EXERCISE INSTRUCTIONS.
Reproduce the wine news text word for word, from "Michael Aaron stepped" to "man, Chris Adams.".

PROVIDED TEXT.
++++++++++

Michael Aaron stepped down May 1 as Chairman of Sherry-Lehman, the iconic New York City wine shop founded in 1934 by his father, Jack. The 68-year-old Aaron is not going completely away, however, but will hold the title Chairman Emeritus and serve as an éminence grise to Sherry’s new head man, Chris Adams.


Champagne Piper-Heidsieck has moved out of its historic Boulevard Vasnier cellars in downtown Reims and into gleaming new digs on the city’s outskirts. The new facility has over five times the vat capacity of the old one. As for the latter, it was sold to the construction behemoth Bouygues, who will build luxury apartments on the site. Pity ...

++++++++++

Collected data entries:
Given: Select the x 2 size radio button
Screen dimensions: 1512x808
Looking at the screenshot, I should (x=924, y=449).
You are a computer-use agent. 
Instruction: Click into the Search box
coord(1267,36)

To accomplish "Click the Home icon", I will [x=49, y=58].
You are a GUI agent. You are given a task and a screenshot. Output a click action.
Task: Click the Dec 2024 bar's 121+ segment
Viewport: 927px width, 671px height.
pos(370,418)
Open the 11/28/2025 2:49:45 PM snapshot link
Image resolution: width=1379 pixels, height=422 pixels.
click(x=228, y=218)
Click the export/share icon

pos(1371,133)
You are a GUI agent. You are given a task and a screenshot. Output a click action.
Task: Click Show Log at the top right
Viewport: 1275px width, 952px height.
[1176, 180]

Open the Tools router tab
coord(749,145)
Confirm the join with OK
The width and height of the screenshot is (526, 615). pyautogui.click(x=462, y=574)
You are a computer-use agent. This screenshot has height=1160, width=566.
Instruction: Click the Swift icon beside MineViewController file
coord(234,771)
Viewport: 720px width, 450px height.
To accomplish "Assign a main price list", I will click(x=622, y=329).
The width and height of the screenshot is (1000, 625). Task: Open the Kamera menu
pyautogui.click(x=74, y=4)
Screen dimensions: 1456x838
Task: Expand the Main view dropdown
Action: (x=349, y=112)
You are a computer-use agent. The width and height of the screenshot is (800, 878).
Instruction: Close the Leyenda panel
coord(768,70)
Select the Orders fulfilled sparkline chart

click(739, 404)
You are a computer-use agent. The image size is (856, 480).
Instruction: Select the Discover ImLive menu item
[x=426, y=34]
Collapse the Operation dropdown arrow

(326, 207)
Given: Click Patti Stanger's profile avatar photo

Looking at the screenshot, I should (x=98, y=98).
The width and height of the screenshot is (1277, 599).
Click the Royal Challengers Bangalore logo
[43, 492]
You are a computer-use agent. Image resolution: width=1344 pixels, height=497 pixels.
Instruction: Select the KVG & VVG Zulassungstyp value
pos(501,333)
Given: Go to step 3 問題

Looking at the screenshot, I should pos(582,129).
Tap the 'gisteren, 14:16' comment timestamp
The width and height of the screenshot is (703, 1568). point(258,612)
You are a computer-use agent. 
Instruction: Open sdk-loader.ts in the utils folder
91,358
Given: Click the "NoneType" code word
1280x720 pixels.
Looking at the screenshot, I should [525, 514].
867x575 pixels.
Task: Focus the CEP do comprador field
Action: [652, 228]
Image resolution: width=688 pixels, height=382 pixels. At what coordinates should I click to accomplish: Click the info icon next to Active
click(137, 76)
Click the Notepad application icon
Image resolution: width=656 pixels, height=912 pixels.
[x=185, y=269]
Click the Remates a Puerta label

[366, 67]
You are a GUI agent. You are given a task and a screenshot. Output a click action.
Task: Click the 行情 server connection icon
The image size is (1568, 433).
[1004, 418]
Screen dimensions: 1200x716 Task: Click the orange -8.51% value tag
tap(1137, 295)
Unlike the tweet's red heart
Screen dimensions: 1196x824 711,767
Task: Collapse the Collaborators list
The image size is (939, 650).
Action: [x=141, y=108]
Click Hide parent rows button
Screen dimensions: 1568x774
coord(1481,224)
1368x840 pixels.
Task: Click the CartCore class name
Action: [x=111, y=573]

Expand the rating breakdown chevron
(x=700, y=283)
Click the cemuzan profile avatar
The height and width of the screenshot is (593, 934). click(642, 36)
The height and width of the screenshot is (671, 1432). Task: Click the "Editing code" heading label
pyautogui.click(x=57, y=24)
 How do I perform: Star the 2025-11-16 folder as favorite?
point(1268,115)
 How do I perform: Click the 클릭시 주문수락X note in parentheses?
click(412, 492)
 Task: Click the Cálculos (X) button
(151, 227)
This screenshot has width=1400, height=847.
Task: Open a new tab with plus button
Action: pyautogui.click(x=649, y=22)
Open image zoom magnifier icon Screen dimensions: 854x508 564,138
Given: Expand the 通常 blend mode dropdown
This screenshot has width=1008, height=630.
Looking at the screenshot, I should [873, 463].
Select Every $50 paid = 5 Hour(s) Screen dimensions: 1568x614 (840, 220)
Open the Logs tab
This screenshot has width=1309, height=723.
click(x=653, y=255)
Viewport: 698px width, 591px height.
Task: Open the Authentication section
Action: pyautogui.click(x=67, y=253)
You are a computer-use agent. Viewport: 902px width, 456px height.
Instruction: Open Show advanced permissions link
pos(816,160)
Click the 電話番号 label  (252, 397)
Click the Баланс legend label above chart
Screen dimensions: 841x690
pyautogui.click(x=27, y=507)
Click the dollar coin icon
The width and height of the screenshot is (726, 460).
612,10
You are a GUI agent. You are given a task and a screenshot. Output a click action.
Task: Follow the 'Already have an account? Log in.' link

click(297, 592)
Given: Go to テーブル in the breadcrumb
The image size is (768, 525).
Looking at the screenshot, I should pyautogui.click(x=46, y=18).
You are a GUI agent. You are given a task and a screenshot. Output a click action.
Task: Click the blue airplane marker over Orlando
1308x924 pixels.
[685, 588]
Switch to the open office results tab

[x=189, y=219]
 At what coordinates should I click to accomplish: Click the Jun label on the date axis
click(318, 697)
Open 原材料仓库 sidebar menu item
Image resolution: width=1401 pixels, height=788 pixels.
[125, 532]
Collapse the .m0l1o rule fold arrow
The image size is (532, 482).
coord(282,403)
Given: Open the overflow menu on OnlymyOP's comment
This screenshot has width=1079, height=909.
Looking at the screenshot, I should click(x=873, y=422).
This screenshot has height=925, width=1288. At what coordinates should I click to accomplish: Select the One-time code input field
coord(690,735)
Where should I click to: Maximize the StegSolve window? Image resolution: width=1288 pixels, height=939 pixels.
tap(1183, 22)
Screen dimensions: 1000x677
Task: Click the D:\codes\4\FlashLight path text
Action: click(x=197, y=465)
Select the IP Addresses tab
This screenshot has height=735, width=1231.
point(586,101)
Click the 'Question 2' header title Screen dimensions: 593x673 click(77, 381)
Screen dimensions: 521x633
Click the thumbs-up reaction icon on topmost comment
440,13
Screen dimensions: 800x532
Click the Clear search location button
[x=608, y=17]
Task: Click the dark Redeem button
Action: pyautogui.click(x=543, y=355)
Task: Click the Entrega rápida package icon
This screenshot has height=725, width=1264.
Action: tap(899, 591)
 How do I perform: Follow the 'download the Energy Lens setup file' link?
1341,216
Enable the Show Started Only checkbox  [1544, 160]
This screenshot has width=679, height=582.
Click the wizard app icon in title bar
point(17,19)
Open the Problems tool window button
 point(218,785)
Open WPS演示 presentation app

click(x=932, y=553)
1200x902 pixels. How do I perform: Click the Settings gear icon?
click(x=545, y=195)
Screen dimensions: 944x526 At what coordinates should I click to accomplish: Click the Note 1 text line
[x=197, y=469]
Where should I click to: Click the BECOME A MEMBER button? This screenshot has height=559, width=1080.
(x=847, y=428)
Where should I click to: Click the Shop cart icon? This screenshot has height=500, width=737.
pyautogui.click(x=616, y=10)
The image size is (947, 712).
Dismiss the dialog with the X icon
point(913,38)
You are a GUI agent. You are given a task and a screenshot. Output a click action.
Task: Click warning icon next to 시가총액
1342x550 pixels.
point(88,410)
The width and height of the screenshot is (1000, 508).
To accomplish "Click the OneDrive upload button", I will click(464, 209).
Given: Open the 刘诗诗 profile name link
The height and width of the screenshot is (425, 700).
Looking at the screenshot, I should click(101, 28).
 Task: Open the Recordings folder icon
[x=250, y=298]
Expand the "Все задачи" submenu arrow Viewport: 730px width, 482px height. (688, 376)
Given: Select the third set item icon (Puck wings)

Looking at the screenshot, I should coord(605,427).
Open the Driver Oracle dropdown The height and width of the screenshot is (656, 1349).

++++++++++

WRITTEN SOLUTION.
Michael Aaron stepped down May 1 as Chairman of Sherry-Lehman, the iconic New York City wine shop founded in 1934 by his father, Jack. The 68-year-old Aaron is not going completely away, however, but will hold the title Chairman Emeritus and serve as an éminence grise to Sherry’s new head man, Chris Adams.